Getting your matrix dimensions right - UPSCFEVER

When implementing a deep neural network, one of the debugging tools often used to check the correctness of the code is work through the dimensions and matrix involved.

deep-networks-dimensions

In above figure, Capital L is equal to 5, i.e. not counting the input layer, there are five layers here, so four hidden layers and one output layer.

And so if you implement forward propagation, the steps will be: \( Z^{[1]} = W^{[1]}*A^{[0]} + B^{[1]} \\ A^{[1]} = g(Z^{[1]}) \\ Z^{[2]} = W^{[2]}*A^{[1]} + B^{[2]} \\ A^{[2]} = g(Z^{[2]}) \\ Z^{[3]} = W^{[3]}*A^{[2]} + B^{[3]} \\ A^{[3]} = g(Z^{[3]}) \\ Z^{[4]} = W^{[4]}*A^{[3]} + B^{[4]} \\ A^{[4]} = g(Z^{[4]}) Z^{[5]} = W^{[5]}*A^{[4]} + B^{[5]} \\ \hat{Y} = A^{[5]} = g(Z^{[5]}) \\ \)

Now this first hidden layer has three hidden units. So using the notation we had from the previously, we have that \( n^{[1]} \), which is the number of hidden units in layer 1, is equal to 3.

And here we would have the \( n^{[2]} \) is equal to 5, \( n^{[3]} \) is equal to 4, \( n^{[4]} \) is equal to 2, and \( n^{[5]} \) is equal to 1.

And finally, for the input layer, we also have \( n^{[0]} \) = n_x = 2.

So now, let's think about the dimensions of z, w, and x. z is the vector of activations for this first hidden layer, so z is going to be 3 by 1, it's going to be a 3-dimensional vector.

So I'm going to write it a \( n^{[1]} \) by 1-dimensional vector, \( n^{[1]} \) by 1-dimensional matrix, all right, so 3 by 1 in this case.

Now about the input features x, we have two input features.

So x is in this example 2 by 1, but more generally, it would be \( n^{[0]} \) by 1.

So what we need is for the matrix \( w^{[1]} \) to be something that when we multiply an \( n^{[0]} \) by 1 vector to it, we get an \( n^{[1]} \) by 1 vector

So you have a three dimensional vector equals something times a two dimensional vector.

And so by the rules of matrix multiplication, this has got be a 3 by 2 matrix because a 3 by 2 matrix times a 2 by 1 matrix, or times the 2 by 1 vector, that gives you a 3 by 1 vector.

And more generally, this is going to be an \( n^{[1]} \) by \( n^{[0]} \) dimensional matrix.

So what we figured out here is that the dimensions of \( w^{[1]} \) has to be \( n^{[1]} \) by \( n^{[0]} \).

And more generally, the dimensions of \( w^{[L]} \) must be \( n^{[L]} \) by \( n^{[L]} \) minus 1. So for example, the dimensions of \( w^{[2]} \) , for this, it would have to be 5 by 3, or it would be \( n^{[2]} \) by \( n^{[1]} \).

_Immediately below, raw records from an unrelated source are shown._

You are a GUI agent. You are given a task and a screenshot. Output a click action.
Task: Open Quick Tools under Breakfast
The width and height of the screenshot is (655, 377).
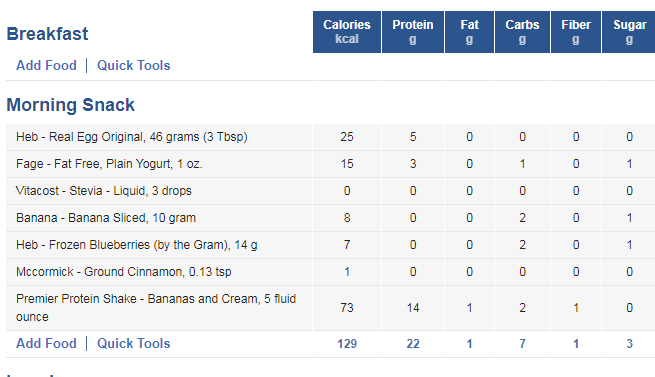134,66
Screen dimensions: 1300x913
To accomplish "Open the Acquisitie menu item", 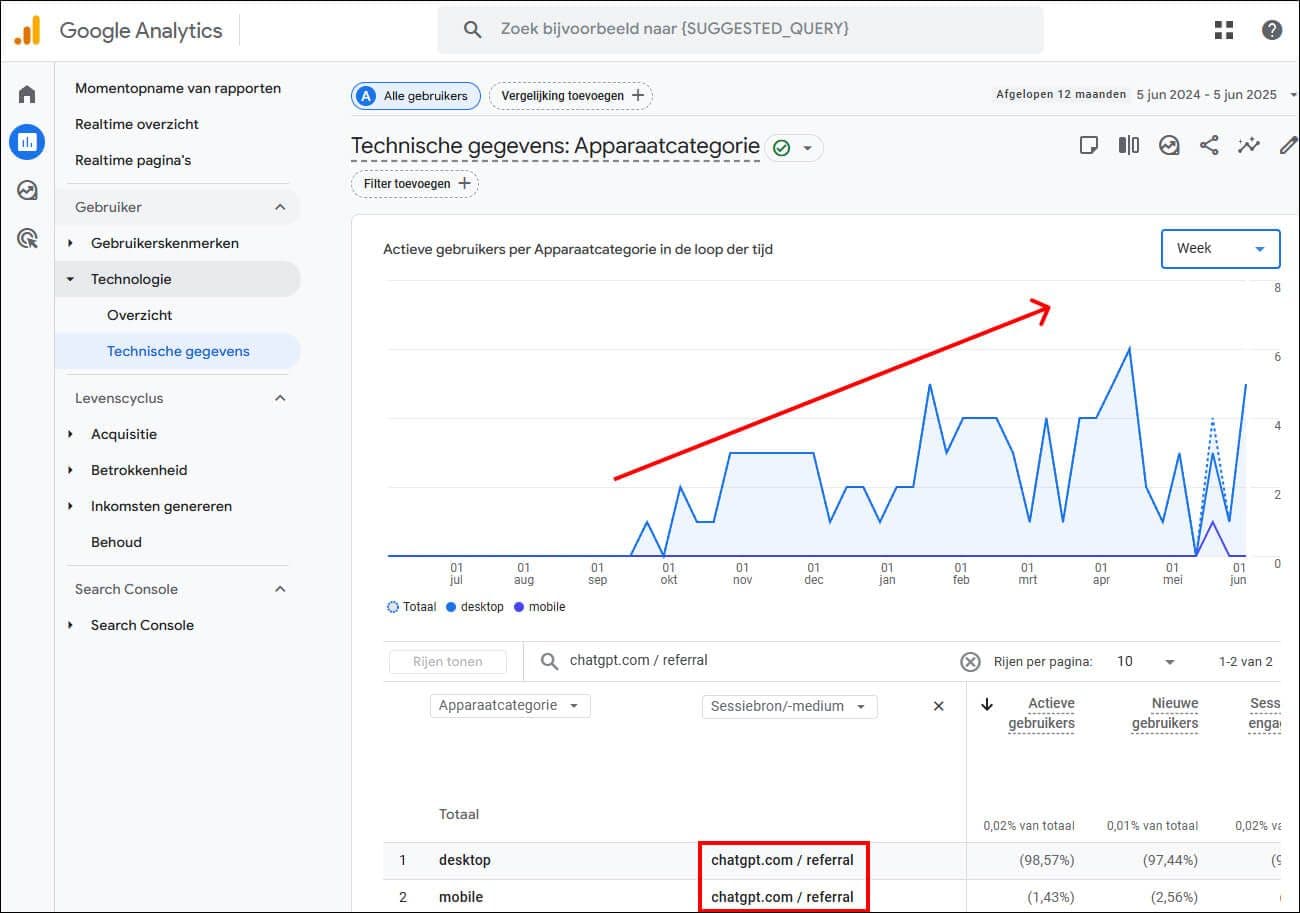I will pos(123,434).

Because we're going to compute \( z^{[2]} \) as \( w^{[2]} \) times \( a^{[1]} \) (let's ignore the bias for now).

So the general formula to check is that when you're implementing the matrix for layer L, that the dimension of that matrix be \( n^{[L]} \) by \( n^{[L-1]} \).

Let's think about the dimension of this vector b. The general rule is that \( b^{[L]} \) should be \( n^{[L]} \) by 1 dimensional.

So hopefully these two equations help you to double check that the dimensions of your matrices w, as well as your vectors p, are the correct dimensions.

And of course, if you're implementing back propagation, then the dimensions of dw should be the same as the dimension of w.

So dw should be the same dimension as w, and db should be the same dimension as b.

Now the other key set of quantities whose dimensions to check are these z, x, as well as \( a^{[L]} \) because \( z^{[L]} \) is equal to \( g(a^{[L]} \), applied element wise, then z and a should have the same dimension in these types of networks.